--- DATASET EXCERPTS Enclosed Below ---

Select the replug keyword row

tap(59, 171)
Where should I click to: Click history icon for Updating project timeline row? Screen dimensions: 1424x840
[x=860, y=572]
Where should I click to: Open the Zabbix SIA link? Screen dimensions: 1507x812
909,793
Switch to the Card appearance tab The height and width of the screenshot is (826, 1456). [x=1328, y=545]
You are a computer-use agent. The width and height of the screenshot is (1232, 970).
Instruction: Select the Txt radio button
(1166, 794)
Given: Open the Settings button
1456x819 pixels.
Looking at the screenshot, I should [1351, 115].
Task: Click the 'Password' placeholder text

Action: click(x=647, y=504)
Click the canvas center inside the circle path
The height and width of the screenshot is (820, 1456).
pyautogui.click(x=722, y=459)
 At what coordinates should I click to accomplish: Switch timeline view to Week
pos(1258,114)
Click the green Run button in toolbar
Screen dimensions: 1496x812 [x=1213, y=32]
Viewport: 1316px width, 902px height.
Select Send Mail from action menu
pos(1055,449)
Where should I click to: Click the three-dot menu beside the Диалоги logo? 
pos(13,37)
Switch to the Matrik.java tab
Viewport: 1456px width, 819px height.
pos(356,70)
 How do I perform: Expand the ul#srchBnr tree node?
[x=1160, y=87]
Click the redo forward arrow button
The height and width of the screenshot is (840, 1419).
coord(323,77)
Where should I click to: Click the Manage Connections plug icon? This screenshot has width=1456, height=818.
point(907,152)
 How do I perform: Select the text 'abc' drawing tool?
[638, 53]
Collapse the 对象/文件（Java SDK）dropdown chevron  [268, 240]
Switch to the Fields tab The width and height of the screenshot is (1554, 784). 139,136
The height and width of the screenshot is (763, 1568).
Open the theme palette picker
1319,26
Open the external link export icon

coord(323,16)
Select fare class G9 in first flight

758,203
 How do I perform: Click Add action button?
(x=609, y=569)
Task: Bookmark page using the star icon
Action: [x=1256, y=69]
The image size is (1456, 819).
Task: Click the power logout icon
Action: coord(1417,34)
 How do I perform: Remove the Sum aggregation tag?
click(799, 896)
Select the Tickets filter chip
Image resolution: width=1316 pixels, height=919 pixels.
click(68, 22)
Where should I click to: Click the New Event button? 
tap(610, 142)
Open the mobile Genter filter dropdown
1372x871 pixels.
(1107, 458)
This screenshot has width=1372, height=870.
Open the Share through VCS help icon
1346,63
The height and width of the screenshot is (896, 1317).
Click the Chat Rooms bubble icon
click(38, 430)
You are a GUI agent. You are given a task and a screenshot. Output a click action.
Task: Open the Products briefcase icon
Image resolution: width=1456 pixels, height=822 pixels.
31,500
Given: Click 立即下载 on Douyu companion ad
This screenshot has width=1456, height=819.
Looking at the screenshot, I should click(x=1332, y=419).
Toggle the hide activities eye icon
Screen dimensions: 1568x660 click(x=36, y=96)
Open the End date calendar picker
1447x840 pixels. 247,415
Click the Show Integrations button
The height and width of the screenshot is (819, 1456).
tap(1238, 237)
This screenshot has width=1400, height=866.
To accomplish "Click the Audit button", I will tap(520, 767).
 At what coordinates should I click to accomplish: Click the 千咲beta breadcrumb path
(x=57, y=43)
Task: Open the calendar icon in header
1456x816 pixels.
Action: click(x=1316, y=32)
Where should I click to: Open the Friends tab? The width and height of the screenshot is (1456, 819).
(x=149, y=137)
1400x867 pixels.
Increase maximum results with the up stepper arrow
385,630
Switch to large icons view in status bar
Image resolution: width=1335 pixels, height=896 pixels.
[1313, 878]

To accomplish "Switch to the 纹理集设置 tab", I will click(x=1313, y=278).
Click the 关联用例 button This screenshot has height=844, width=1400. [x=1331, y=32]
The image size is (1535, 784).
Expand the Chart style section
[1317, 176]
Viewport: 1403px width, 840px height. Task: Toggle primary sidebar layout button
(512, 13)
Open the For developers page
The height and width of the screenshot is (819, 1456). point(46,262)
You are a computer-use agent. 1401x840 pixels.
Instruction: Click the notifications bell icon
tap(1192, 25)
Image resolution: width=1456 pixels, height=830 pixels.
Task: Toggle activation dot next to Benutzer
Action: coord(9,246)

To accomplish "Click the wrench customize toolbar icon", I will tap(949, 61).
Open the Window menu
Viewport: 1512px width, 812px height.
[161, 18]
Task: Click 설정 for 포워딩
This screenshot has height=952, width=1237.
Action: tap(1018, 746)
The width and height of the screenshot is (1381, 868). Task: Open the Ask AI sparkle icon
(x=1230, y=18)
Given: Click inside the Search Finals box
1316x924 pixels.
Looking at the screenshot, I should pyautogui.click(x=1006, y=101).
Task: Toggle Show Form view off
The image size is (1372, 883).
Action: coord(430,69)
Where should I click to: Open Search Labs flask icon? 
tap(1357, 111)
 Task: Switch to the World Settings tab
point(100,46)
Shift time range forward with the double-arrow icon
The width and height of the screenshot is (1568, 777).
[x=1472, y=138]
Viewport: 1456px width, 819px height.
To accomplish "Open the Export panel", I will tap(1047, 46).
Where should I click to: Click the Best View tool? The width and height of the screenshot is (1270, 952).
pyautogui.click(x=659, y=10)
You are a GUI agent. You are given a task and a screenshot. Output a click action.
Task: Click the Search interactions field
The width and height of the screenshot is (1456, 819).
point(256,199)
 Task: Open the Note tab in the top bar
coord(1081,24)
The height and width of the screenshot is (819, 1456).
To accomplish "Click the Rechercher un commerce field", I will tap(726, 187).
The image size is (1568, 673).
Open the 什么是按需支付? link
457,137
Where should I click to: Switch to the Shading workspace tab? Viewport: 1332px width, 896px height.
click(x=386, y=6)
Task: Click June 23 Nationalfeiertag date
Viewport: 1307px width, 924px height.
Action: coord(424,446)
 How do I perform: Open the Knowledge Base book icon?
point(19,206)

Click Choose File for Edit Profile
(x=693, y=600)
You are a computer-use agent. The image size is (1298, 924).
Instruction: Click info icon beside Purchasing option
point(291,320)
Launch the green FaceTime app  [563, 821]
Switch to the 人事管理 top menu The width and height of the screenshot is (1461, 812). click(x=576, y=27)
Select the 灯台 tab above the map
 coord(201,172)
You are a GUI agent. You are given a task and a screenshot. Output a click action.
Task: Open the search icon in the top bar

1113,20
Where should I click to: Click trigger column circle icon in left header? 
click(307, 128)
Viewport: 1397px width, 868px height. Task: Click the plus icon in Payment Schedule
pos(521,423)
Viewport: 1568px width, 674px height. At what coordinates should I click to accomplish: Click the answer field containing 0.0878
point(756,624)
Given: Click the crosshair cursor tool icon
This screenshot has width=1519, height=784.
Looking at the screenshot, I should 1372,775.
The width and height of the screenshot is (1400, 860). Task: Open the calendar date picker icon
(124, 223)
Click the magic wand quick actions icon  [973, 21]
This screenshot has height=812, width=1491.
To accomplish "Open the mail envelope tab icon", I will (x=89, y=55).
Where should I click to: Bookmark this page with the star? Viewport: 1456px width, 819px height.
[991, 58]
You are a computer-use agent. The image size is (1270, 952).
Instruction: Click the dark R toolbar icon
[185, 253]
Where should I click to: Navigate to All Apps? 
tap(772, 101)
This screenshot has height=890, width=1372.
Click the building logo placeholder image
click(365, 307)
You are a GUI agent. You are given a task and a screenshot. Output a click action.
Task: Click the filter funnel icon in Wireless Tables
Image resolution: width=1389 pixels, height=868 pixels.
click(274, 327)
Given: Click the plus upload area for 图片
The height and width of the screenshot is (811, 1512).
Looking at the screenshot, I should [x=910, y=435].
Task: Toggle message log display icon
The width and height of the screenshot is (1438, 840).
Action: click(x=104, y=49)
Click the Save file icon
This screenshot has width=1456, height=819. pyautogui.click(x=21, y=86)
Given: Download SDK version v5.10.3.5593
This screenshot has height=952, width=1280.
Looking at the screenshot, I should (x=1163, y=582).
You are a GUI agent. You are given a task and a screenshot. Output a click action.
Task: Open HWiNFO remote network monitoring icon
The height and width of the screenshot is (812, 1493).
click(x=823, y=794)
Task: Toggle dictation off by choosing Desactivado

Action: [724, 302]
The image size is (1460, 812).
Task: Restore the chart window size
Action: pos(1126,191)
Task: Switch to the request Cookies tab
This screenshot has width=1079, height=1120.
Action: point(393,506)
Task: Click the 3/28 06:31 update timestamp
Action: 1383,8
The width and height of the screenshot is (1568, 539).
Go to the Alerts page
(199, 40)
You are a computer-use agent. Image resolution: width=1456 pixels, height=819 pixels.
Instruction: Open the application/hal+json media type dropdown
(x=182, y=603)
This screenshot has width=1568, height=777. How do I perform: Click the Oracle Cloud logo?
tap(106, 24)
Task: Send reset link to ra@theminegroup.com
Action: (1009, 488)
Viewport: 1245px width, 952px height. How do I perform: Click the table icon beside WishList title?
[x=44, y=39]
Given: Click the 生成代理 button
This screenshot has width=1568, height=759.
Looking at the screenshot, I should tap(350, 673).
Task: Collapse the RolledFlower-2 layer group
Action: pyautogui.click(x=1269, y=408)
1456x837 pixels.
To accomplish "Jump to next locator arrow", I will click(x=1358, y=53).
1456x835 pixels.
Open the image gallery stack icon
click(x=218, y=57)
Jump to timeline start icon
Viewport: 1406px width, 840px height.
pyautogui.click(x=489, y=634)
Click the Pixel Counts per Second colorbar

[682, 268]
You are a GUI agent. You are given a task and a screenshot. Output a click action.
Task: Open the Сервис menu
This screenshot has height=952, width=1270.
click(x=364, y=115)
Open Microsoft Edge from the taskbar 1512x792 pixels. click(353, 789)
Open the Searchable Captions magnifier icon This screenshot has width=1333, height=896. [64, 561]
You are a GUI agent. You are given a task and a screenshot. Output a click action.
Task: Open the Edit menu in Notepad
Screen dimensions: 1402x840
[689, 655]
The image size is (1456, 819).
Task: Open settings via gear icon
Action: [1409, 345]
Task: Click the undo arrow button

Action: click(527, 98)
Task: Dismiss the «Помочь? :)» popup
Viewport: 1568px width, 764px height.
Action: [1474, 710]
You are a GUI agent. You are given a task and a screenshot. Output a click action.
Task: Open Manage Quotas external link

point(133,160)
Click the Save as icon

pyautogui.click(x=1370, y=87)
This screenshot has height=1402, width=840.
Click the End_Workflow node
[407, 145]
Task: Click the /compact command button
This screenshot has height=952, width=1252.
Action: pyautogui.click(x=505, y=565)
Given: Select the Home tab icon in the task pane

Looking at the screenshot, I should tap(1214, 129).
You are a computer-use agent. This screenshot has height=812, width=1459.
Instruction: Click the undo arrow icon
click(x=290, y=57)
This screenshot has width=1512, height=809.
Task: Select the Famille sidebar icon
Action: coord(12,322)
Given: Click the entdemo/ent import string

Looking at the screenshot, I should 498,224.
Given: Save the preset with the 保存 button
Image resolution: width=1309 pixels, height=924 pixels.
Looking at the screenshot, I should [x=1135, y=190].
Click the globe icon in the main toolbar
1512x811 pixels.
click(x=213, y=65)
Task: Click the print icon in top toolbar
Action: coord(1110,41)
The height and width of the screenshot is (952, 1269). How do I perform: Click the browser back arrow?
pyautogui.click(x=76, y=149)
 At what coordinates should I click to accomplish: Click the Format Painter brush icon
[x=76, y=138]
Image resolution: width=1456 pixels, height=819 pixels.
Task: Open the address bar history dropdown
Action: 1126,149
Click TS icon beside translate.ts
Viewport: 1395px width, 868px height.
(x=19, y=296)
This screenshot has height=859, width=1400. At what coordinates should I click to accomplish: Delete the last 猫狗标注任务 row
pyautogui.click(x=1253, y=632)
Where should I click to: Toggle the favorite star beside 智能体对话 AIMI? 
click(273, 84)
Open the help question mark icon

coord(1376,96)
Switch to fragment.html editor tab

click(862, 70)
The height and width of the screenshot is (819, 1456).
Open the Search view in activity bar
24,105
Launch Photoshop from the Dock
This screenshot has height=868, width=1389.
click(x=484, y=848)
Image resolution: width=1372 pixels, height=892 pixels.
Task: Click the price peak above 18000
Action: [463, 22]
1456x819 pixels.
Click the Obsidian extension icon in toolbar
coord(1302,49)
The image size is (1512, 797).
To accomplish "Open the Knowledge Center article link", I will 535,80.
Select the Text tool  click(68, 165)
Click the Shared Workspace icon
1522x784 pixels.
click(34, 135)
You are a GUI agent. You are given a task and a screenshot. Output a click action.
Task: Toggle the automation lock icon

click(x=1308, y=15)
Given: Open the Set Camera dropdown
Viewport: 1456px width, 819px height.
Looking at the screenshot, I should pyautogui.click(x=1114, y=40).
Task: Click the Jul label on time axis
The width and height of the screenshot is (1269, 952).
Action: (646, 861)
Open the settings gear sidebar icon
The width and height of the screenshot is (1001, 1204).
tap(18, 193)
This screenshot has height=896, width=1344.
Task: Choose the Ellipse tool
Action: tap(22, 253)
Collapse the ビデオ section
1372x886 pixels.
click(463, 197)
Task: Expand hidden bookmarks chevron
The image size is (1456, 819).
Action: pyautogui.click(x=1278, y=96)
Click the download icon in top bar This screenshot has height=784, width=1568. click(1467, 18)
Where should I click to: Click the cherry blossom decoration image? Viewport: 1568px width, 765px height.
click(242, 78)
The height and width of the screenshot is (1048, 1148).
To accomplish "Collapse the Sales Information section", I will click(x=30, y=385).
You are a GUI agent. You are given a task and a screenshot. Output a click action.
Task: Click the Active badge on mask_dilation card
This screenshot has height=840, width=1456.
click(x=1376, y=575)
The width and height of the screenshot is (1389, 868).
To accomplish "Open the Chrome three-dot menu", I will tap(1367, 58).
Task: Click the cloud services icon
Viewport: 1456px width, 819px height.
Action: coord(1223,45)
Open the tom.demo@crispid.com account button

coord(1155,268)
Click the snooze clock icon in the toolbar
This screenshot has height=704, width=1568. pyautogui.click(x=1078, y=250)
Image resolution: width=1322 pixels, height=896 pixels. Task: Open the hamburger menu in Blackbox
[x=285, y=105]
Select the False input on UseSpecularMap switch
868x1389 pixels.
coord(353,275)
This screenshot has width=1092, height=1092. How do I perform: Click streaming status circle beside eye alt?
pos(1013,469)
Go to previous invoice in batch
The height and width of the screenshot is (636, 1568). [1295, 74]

--- End of Enclosed DATASET EXCERPTS ---

_WHAT TO PRODUCE_
Could you state the number of lines above in which the word "Launch" appears? Give that number by itself.

_EXERCISE RESULT_
2